Technical Process Description
Raw Material Transport: The ethanol solution is precisely transported to a filter (with a pore size of around 0.1 μm) by a pump.
Preheating: The filtered material is preheated in a heat exchanger to recycle the heat from the dehydrated product.
Evaporation: Subsequently, the material is vaporized in the evaporator by steam.
Separation: The vaporized material flows into the membrane separators for dehydration. In this project, there are five membrane separators arranged in series.
Water Removal: The water molecules selectively permeate through the membrane under a pressure difference and are collected in a storage tank by the cooled condenser.
Water Transport: The collected water is then transported to the next process by a pump.
Product Cooling and Storage: The product produced by the membrane is cooled and collected in a storage tank.
Product Transport: The cooled and collected product is transported to the next process by a pump.
Consumed Costs
Category | Specification | Consumption per ton | Unit price | Cost |
steam | ≥0.3MPa | 0.6t | $30 | $18 |
electricity | 380V,50Hz | 50kWh | $0.1 | $5 |
circulating water | ≥0.3MPa,T≤32℃ | 15t | $0.03 | $0.45 |
Chilled water | ≥0.3MPa,T≤5℃ | 65m3 | $0.1 | $6.5 |
instrument air | ≥0.4MPa,dew-point≤-40℃ | ~4.5 m3 | – | – |
nitrogen | ≥0.20MPa | – | – | – |
Delivery Date
Within 120 days of effectiveness of contract
Equipment Footprint
Length * width * height =5500mm×2000mm×3600mm
Technical Information Directory
Damo provides comprehensive technical support, from process flow diagrams to equipment lists and operating procedures.

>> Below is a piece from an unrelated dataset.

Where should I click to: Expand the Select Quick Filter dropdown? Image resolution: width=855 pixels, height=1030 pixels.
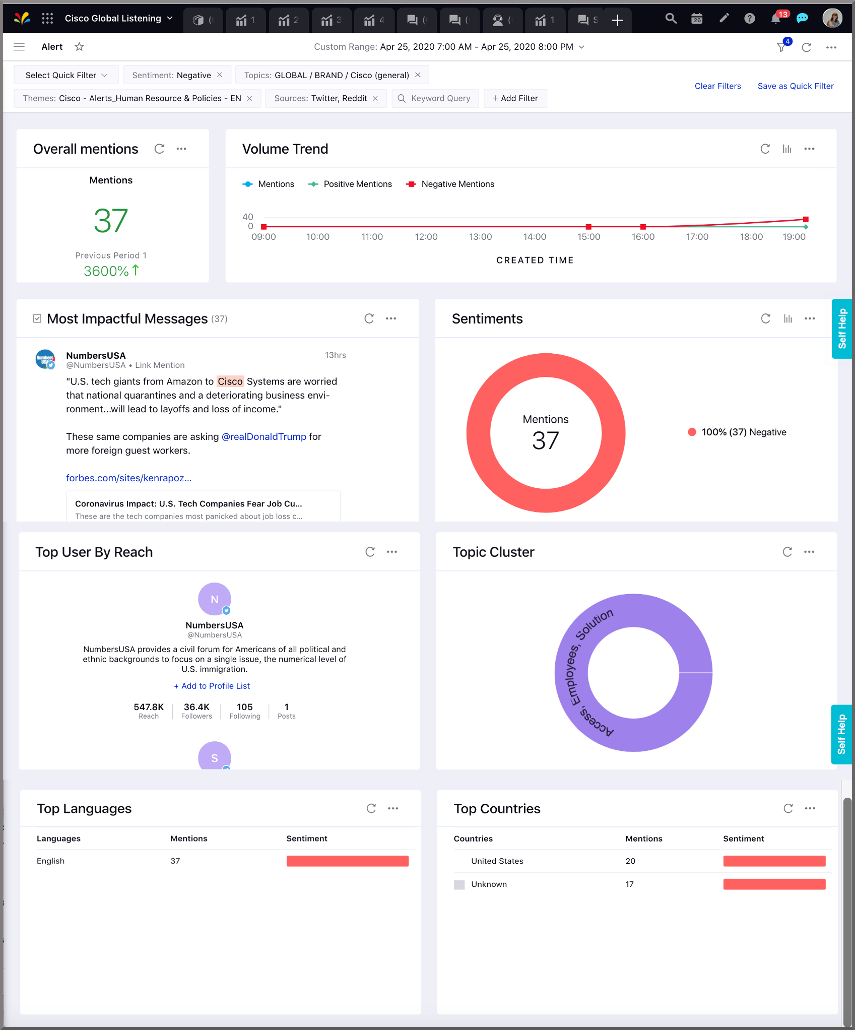[x=66, y=75]
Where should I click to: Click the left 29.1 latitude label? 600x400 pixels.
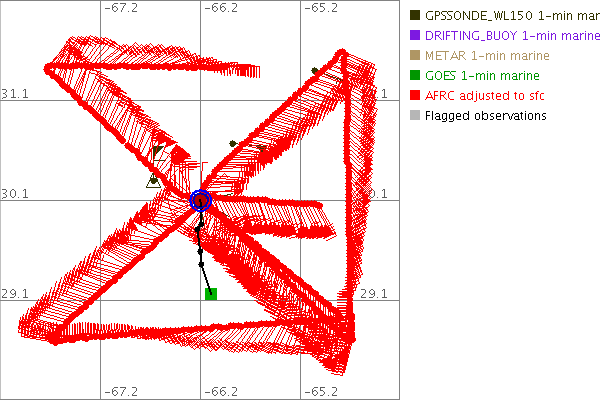14,294
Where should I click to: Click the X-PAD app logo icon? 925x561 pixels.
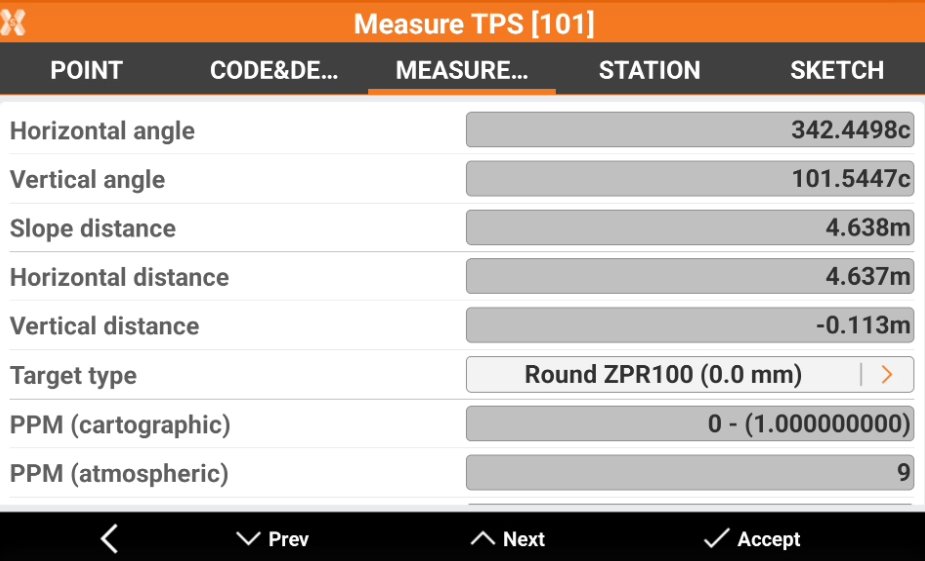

Additionally, Damo is committed to training your staff, ensuring they are proficient in equipment structure, maintenance, control, and operation.
S/N | Technical Services | Response to Service |
1 | Process flow diagram | Submitted with the technical plan |
2 | Main equipment drawings | Submitted within 20 days after contract signing |
3 | Equipment List | Provided with each delivery |
4 | Debugging | Completed promptly after debugging conditions are met. |
5 | Operating procedures & maintenance | Provided with each debugging |
6 | Technical Information | Provided with delivery |
7 | Personnel Training | Performed concurrently with debugging, to ensure trainees are proficient in equipment structure and maintenance, equipment control, and operation. |
The Future of Ethanol Dehydration
As industries continue to seek sustainable and efficient solutions, the Damo PV Membrane represents the future of ethanol dehydration. It offers a high one-time recovery rate (>99%) and a membrane tube guaranteed for 2.5 years, promising long-term reliability and performance.